SAS Disaster Recovery Policy
Disaster-recovery planning is important for any critical business system, including production systems running the SAS® Intelligence Platform and SAS® solutions. SAS customers should and usually do have disaster-recovery plans for their SAS deployments, SAS applications, and SAS data files. Because the implementation of the SAS Intelligence Platform and SAS solutions is often highly customized and each customer can have different requirements for replicating SAS content, there is no single tool or process that comprehensively meets all of the SAS disaster-recovery needs.
This position statement assumes that you are familiar with the concepts in “Best Practices for Backing Up and Restoring Your SAS Content” in the SAS® 9.4 Intelligence Platform: System Administration Guide, Fourth Edition.

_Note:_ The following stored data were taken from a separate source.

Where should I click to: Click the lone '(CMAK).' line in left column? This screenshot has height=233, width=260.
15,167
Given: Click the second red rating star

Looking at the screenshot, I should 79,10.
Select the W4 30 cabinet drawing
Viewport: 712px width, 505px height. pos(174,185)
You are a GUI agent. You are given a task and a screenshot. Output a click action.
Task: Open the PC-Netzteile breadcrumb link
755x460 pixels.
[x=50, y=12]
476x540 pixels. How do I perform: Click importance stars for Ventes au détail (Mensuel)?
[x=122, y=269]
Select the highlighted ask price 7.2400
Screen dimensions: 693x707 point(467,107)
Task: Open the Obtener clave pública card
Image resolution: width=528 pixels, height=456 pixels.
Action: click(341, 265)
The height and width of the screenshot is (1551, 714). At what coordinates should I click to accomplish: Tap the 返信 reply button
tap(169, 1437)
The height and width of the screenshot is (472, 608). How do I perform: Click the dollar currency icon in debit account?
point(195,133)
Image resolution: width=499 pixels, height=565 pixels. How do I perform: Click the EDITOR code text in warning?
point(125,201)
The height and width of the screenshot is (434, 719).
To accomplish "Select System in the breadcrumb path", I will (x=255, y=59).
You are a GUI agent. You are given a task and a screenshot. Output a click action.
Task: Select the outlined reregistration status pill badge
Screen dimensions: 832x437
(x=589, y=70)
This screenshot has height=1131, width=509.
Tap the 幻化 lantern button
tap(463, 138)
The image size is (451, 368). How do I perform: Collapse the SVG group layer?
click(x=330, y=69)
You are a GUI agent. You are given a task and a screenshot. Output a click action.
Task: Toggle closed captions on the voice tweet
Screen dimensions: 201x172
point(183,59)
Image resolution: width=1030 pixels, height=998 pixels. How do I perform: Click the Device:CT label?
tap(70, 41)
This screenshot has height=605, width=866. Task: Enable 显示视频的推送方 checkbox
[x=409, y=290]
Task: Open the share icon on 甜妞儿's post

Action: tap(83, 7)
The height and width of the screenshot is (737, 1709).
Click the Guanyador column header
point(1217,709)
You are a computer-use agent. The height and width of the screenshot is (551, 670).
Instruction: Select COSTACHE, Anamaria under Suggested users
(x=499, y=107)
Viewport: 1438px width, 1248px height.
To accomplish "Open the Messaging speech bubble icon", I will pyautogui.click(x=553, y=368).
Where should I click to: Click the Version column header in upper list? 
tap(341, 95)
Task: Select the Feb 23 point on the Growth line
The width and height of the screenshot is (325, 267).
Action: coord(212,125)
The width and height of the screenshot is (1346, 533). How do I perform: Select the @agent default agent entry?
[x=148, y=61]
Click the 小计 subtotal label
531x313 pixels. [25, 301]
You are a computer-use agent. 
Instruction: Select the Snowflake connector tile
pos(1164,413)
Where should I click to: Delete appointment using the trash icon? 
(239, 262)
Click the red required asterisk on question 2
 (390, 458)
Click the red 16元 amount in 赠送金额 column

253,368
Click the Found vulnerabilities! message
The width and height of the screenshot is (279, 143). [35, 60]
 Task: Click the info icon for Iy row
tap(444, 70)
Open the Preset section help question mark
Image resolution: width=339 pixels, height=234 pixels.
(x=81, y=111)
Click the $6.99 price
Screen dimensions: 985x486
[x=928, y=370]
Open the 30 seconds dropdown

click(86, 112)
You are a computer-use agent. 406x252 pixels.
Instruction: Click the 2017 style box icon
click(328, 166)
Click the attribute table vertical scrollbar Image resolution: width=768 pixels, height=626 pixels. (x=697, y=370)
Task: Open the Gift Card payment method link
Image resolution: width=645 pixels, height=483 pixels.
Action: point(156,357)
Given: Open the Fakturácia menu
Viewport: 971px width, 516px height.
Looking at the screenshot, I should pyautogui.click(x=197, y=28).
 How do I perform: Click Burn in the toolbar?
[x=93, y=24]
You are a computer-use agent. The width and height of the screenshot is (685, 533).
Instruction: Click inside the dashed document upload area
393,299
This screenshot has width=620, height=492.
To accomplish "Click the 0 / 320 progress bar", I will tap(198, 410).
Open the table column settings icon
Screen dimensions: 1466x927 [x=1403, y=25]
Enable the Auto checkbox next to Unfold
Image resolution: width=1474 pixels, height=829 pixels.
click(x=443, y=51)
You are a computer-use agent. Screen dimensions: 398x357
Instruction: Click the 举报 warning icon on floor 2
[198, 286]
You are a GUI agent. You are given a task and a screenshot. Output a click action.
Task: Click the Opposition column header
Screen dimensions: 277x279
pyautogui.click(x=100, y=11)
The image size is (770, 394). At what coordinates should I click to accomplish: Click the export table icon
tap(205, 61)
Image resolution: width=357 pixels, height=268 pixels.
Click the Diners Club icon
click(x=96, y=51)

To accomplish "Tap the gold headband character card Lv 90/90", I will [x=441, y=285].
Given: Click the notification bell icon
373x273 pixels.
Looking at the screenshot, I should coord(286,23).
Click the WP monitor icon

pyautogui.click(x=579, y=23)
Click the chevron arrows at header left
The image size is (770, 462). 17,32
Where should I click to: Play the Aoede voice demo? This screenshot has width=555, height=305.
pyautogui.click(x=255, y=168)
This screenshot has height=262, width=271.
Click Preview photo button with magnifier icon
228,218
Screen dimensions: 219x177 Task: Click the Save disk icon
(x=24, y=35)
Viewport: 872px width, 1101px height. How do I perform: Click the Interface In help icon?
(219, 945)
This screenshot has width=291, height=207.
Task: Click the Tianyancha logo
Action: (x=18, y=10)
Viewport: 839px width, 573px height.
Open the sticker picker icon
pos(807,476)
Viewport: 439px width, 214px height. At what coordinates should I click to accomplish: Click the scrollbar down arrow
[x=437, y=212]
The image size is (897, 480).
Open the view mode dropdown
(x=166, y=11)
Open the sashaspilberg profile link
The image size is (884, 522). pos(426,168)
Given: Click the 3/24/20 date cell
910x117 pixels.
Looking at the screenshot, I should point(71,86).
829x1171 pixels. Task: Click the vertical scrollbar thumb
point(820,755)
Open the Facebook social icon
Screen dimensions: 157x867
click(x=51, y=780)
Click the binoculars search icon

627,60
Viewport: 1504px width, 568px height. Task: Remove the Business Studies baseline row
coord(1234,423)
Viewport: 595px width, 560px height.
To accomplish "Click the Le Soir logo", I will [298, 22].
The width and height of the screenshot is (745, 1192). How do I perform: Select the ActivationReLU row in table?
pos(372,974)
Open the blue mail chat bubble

Disaster recovery is not the same as high availability. Though both concepts are related to business continuity, high availability is about providing undisrupted continuity of operations whereas disaster recovery involves some amount of downtime, typically measured in days. This position statement addresses disaster recovery. SAS recommends that disaster recovery be predicated on regular, full system-image backups or system clones, and that disaster recovery processes be validated on a regular basis. The following approaches reflect supported methods for recovering SAS content in the event of a disaster.
Note: The approaches stated below are not mutually exclusive. More than one supported approach might be required to meet your disaster-recovery objectives.
A. Full-System Backups (also known as Disk Cloning or Disk Imaging)
Use disk cloning or disk imaging of all disks to create and maintain a full-system backup or clone of the production operating environment. As necessary, supplement regularly scheduled disk cloning/imaging with scheduled file-system backups, third-party database backups, and other backup mechanisms supported by your operating-system vendor.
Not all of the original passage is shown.